“Tolak-Buang-Lepas” Mengubah Aliran Energi Jiwa dan Menuntun pada Kehidupan yang Baik

Ren Caizhen

Jika Anda masuk ke sebuah kamar, di meja terpajang sebuah vas dengan bunga yang mekar, selain itu bersih tidak ada satu pun debu, dan tidak ada apapun yang terlihat, maka kemanakah pandangan mata Anda akan terfokus? Itu adalah suasana ketenangan sederhana dimana “setelah kemewahan sirna kesejatiannya terungkap”!

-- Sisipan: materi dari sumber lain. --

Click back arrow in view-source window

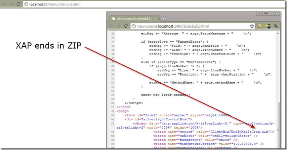click(x=112, y=26)
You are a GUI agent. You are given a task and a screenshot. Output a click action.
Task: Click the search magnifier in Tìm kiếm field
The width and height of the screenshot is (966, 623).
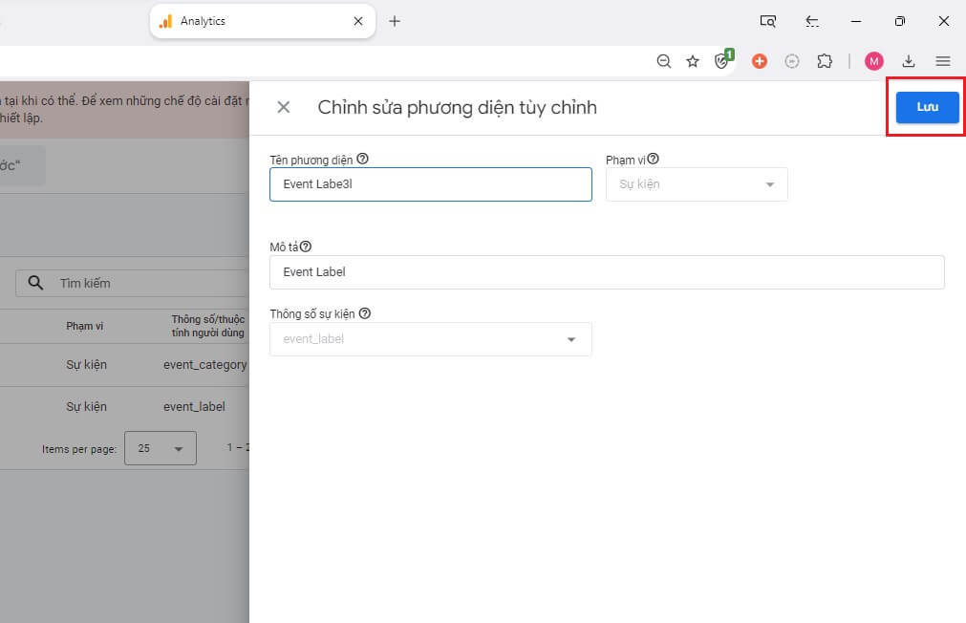coord(35,283)
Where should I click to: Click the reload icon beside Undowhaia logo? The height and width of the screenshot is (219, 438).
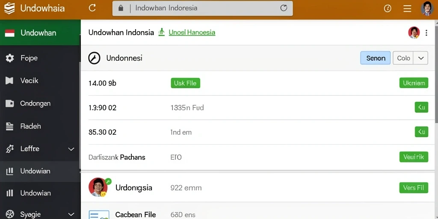tap(92, 8)
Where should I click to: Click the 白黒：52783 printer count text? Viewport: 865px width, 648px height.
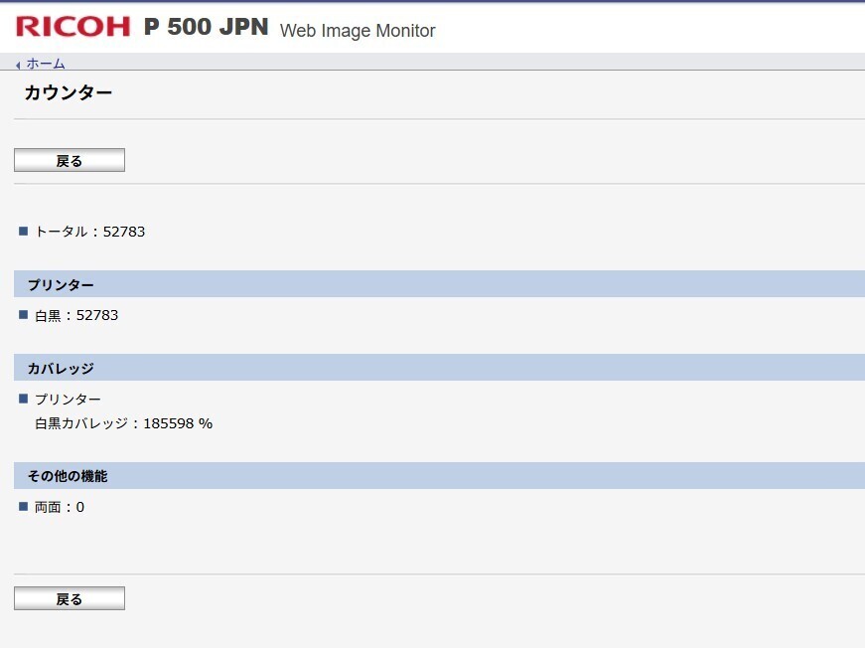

Ketenangan sederhana membuat orang merasa sekujur tubuh ringan tanpa membawa apapun, inilah nilai utama dari tren “tolak-buang-lepas” (dan-sha-ri = 斷捨離). Penulis Jepang yang bernama Hideko Yamashita dilahirkan di Tokyo, adalah lulusan Fakultas Seni Waseda University. Di masa kuliah, dia telah mengenal “perilaku menolak, perilaku membuang, dan perilaku melepaskan” dalam filosofi Yogācāra, dan menelurkan konsep “tolak-buang-lepas” (dan-sha-ri) ini. Merangkum semua yang dia pelajari, dia lihat, dan tercerahkan, konsep ini diterapkan dalam “teknik memilah” dalam kehidupan sehari-hari atau individu, menciptakan pola hidup sederhana yang praktis yang cocok bagi siapapun, dan dibagikan kepada pembaca, serta menciptakan tren “dan-sha-ri” di seluruh dunia.

“Dan-sha-ri” juga merupakan semacam metode transformasi filosofi kehidupan. Yamashita menyadari, “Karena ruang tempat tinggal Anda mampu membenahi keadaan mental – kondisi fisik – hubungan antarpribadi, dan dapat membentuk kehidupan diri sendiri.” Lalu bagaimana konsep “dan-sha-ri”? Bagaimana menguasai konsep prinsipnya?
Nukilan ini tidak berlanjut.